International community is already highly active in South Sudan. China has the largest embassy in South Sudan, and President Salva Kiir has recently visited China and executed a number of memorandum, including those concerning oil exploration, infrastructure development assistance and collaboration between the ruling party and the Communist Party.
Question 8: How the nexus/commonalities between SDGs and peacebuilding is being handled under the UNMISS initiatives?
The Peace Observation Commission has applied a two-tier approach with respect to the political engagement for bringing social cohesion at the local communities as the first tier, and the protection of civilians as the second tier. The third tier relates to an object to return internal displaced persons to the communities. UNMISS is under a reform to enable itself to continue serving a major component for endurable peace and sustainable development. UNMISS is mandated to bring a cohesive and holistic operation to provide both of SDGs and peacebuilding oriented initiatives.
Question 9: To what extent an ethnic conflict between the dominant tribes have been addressed?
International community missed out on grass-roots engagements, taking into account that elders at the community level are at the core of dispute resolution within the community and between communities, for examples, even in relation to wars on the economy. It is necessary to develop proactive engagement at the grass-root level and combine the peace making process with the grass-root society. It is necessary to facilitate efforts in bring people together.
Question 10: How does the UN restructuring of the peace and security architecture affect activities of UNMISS?”
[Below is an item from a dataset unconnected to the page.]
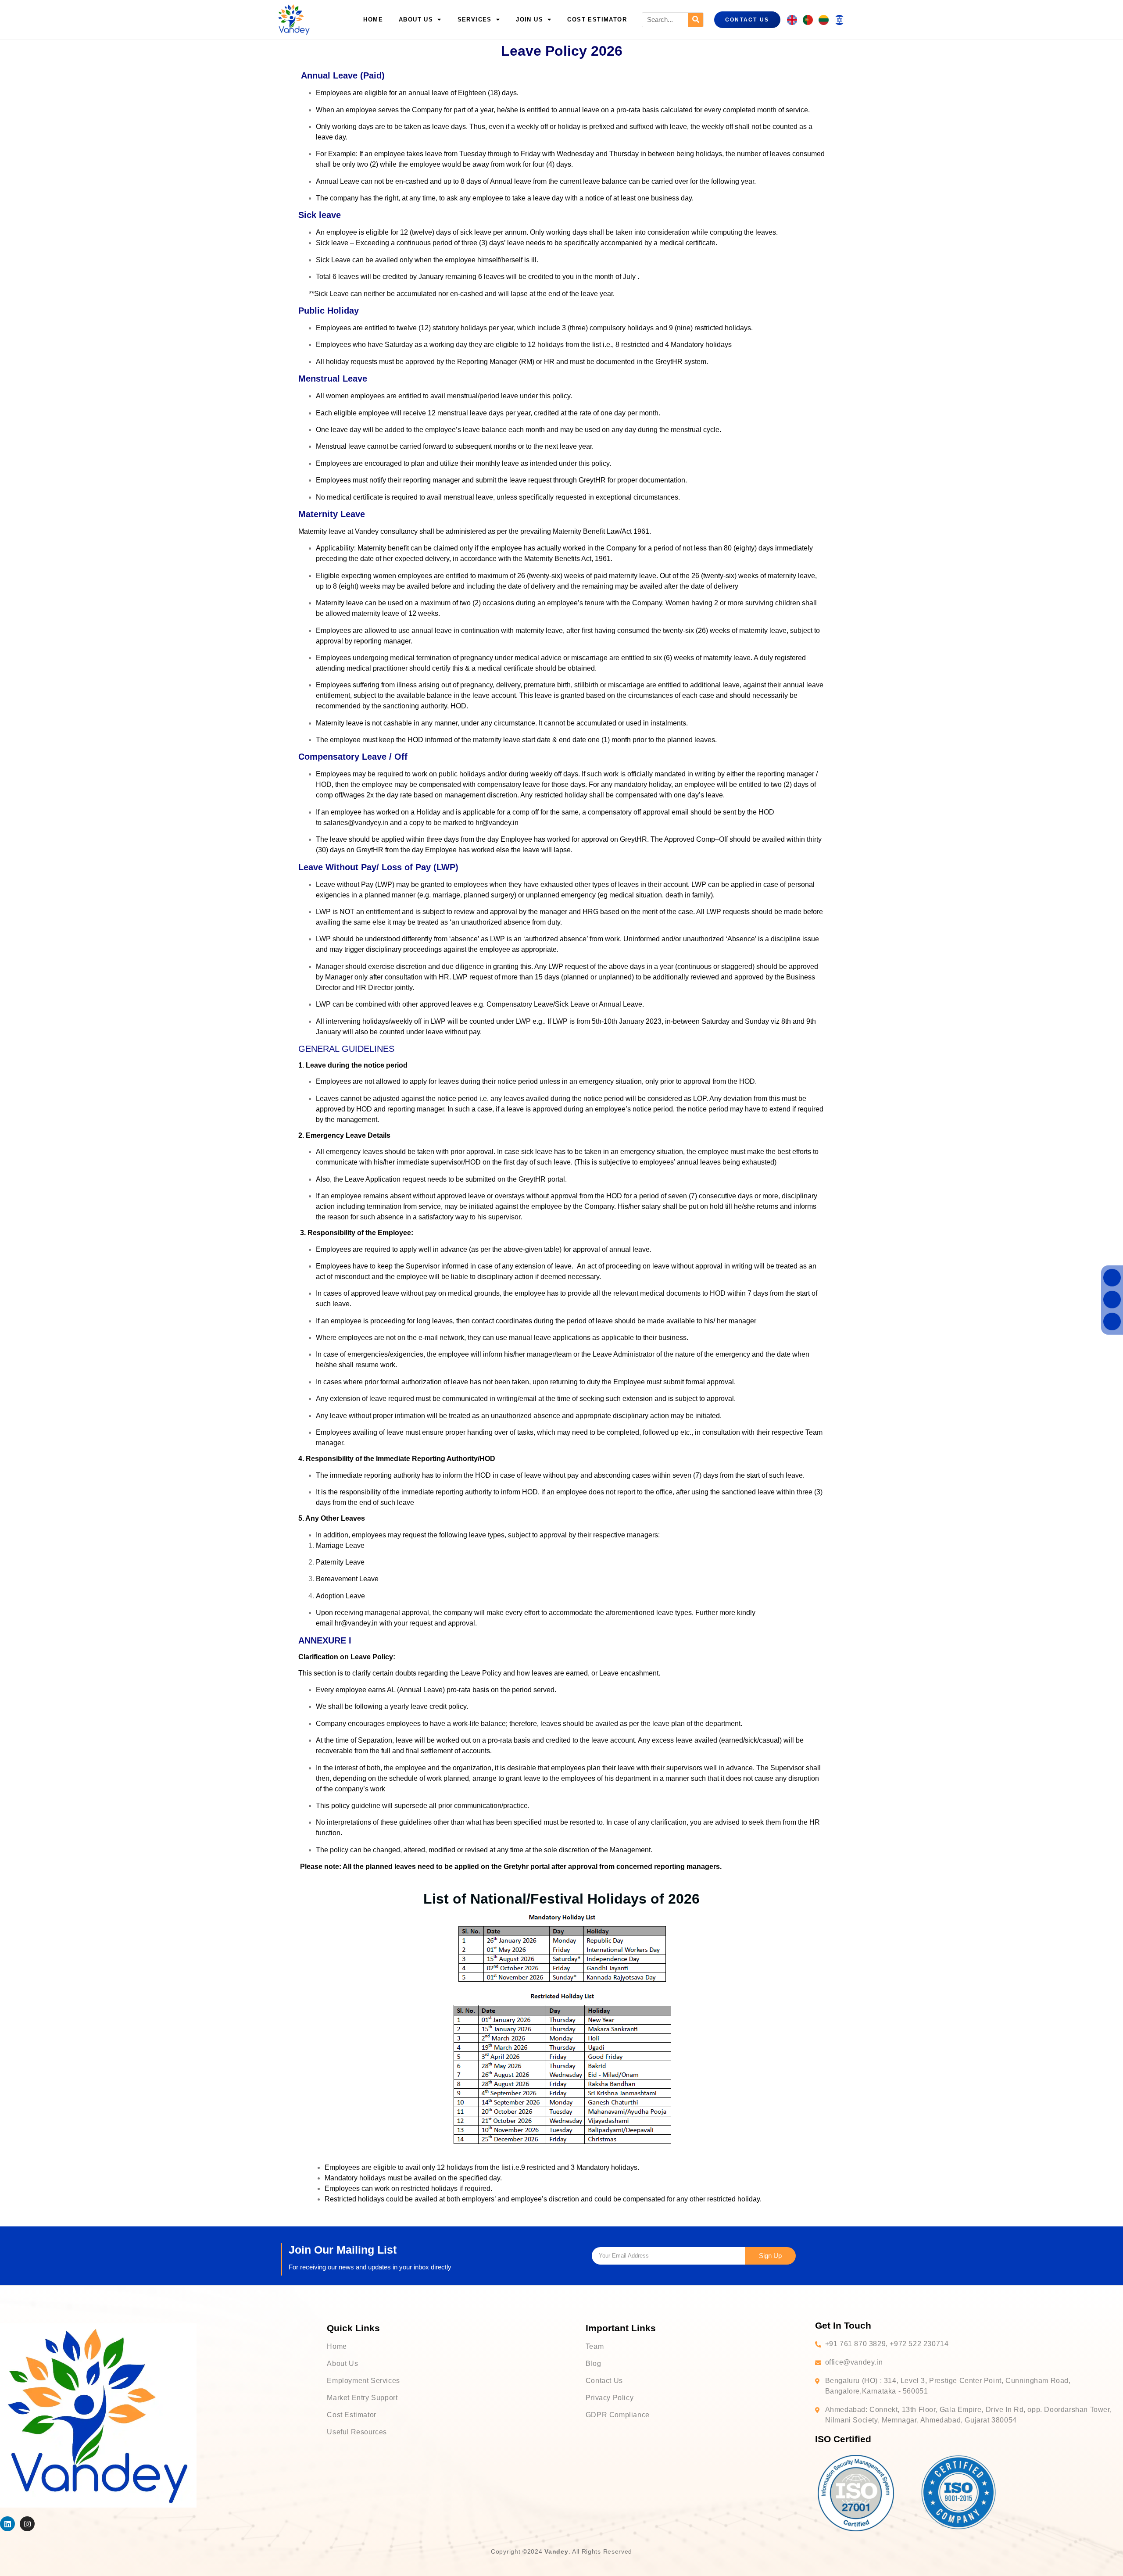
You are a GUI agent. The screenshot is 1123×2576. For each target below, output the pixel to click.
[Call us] (1112, 1277)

The implications of this UN Reform are unascertainable, but the Peacebuidling Commission allocated a fund of 3 million USD through the Peacebuilding Fund for a period of three-year years among UN agencies, and UNMISS will continue to engage in political building through Peace Desk and remains to serve the same role as the interlocutor. The military role and military component of UNMISS are to be reassessed, subject to the review for UNMISS mandate that is coming up in March 2019, considering that the role of UNMISS in humanitarian assistance is definitely valid. Arguably, there is a need for a regional protective force, which has been previously raised, but how the UN Security Council’s debate ultimately playa out is unknown at this stage.
Professor Hasegawa first sought further insights into Ambassador Kiya`s views with respect to the necessity for US’s involvement in the process for South Sudan, and then concluded this joint review meeting as follows.
While some presenters and participants made positive and realistic assessment of the peace process carried out so far, there definitely remained challenges to be tackled, for example in establishing the constitutional framework as well as building the electoral base. Expressing his agreement with Ambassador Kiya, Professor Hasegawa expressed his views that the time pressure should not be excessively weighted as it would cause the peace process to collapse entirely.
Secondly, the prospect for peace needed to be evaluated based on how the stability could be realized in a few years on power sharing arrangements, and how the consensus could be reached regarding an integrated army. It was important to recognize the need for resolving problems among power holders and opposition parties at the national level but also among tribal leaders in their disputes over such issues as land and water for farming and livestock. Finally, Professor Hasegawa commented that the role of women should be enhanced in the peace process and should not be undermined, by referring to an example in the Japanese history with respect to the power struggle that led to the Meiji Restoration 150 years ago without total destruction of Edo as Tokyo was then called when the wife of the last Tokugawa Shogun played a key role in preventing a potential bloodshed by abandoning the Edo castle to the new government.
The meeting was started at 6:30 pm and closed at 8:15 pm.